I’ve done this lesson before, I think, several times. I think I may have done a version on this site. What is different is Nick’s teaching this new way which I think he calls organizing everything all at once. My experience in this new approach is very different than the soft, intimate relationship to the earth that many earlier ATM’s call for. This new way feels less pleasant and indulgent to me at first but in this lesson when everything began to organize together, I suddenly, quite lightly, found my head slipping under the bridge of my arm. At the end of many ATM’s in the past, I’ve sought and found a release of tension and a kind of snuggling into the ground. After this, I felt relaxed but ready to move.
I really appreciate this reflection on your studies and the shift in my teaching. I think it’s an accurate distinction you’re making: I now often ask people to work more directly toward organizing better functional ability for themselves (“ready to move,” you said) by steering students toward more awareness of ground reaction forces and the profoundly enabling buoyancy they offer, and toward more immediately and simultaneously distributing the image and muscular contractions of action throughout the whole self.
I’ve noticed in recent years that teaching in this way is more empowering for students. It better leverages – and brings conscious attention to – natural advantages for self-improvement created by the interaction of physics and our nervous systems. And these two awareness skills (ground forces and global distribution) can be taken instantly into any activity, without first “relaxing”. Relaxation becomes a wonderful side effect of functioning more efficiently and effectively, rather than a first step toward it.
And I also want to acknowledge: there is great value in the softer, “snuggling,” “indulgent” (great words!) approach too, and there will always be many lessons like that at The FP, especially for newcomers. With more emphasis on “relaxation” in these lessons, the nervous system and musculature shed self-limiting, pointless busyness. Then, since the nervous system is predisposed to more efficient function when we’re relaxed (when parasitic efforts are inhibited), new options are easy to introduce, and easy for the student to select, during the lesson.
Both pedagogies seem very effective for most people. The older one may be more important for newer Feldenkrais students, and for all of us whenever we’re struggling with self-care. I believe the newer one offers more responsibility and agency to the student, more clear training for how to take this work off the mat and into all life’s activities.
Grateful to you for reflecting with me, here and offline, on this shift in my teaching! I’ve been meaning to write a blog post about it and will when I can. Please keep the feedback coming.
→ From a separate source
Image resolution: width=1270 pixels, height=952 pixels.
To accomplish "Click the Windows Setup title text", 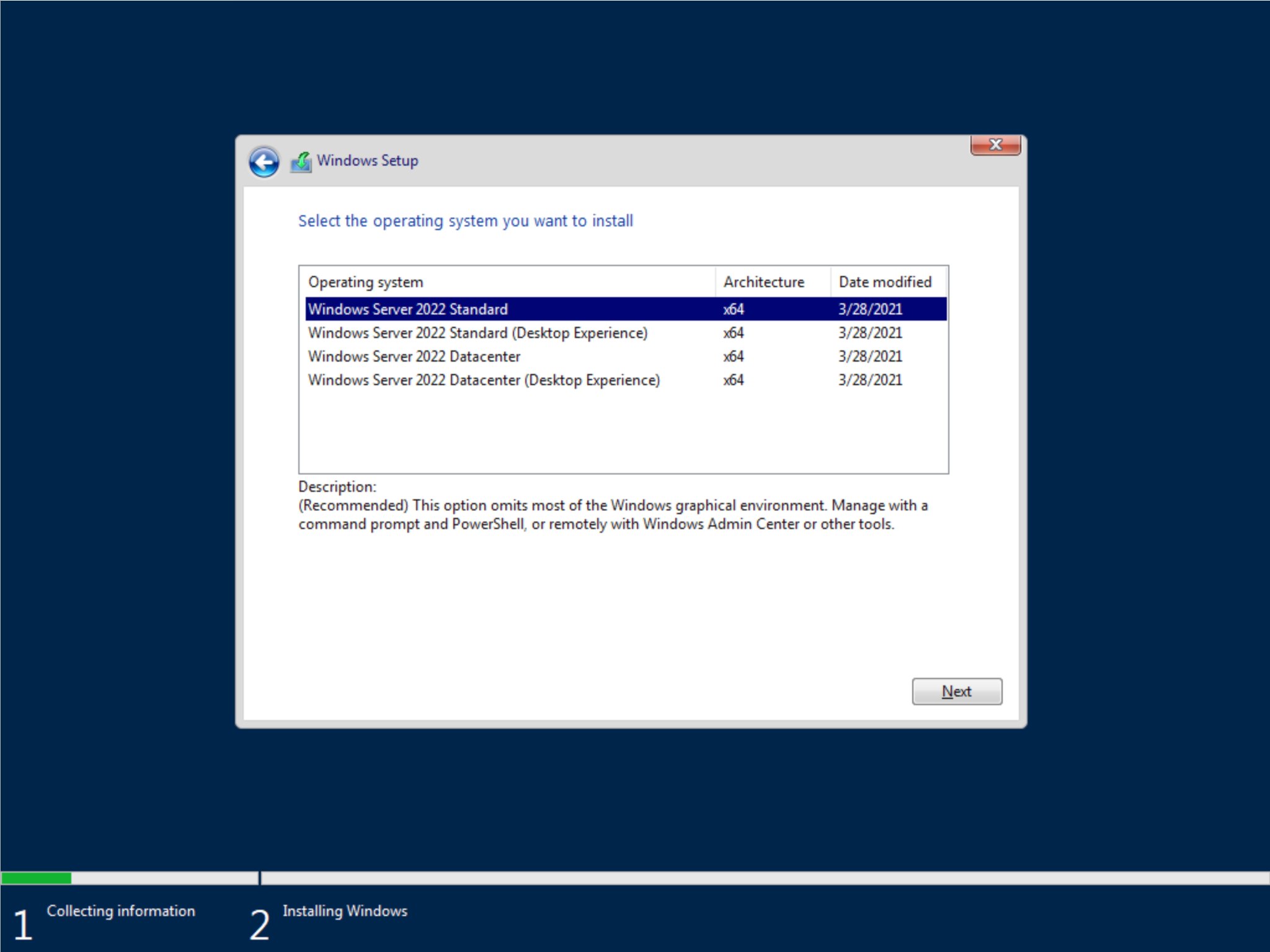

I especially like the way working one side of the back and then the other helps to reveal and then harmonize the two sides so that they work together well. Actually, one side crosses over to the other from top (shoulder blade action) to bottom (hip/pelvis roll) in a diagonal (and vice versa) so that the harmonizing is even more wondrous. I love Feldenkrais method! And Nick’s teaching.
Wonderful empowering lesson. Hypermobility makes it easy for me to perform movements like bridging and sliding my head under my arm, but makes it hard to feel hów I do these things and how I can better organize and control it. Exploring the different ways to initiate the (seemingly) same movement was great for this. I’ve recently been i’n search of’ my middle back muscles/ lower shoulder stabilizers and lessons like this one are really helping me locate and activate them.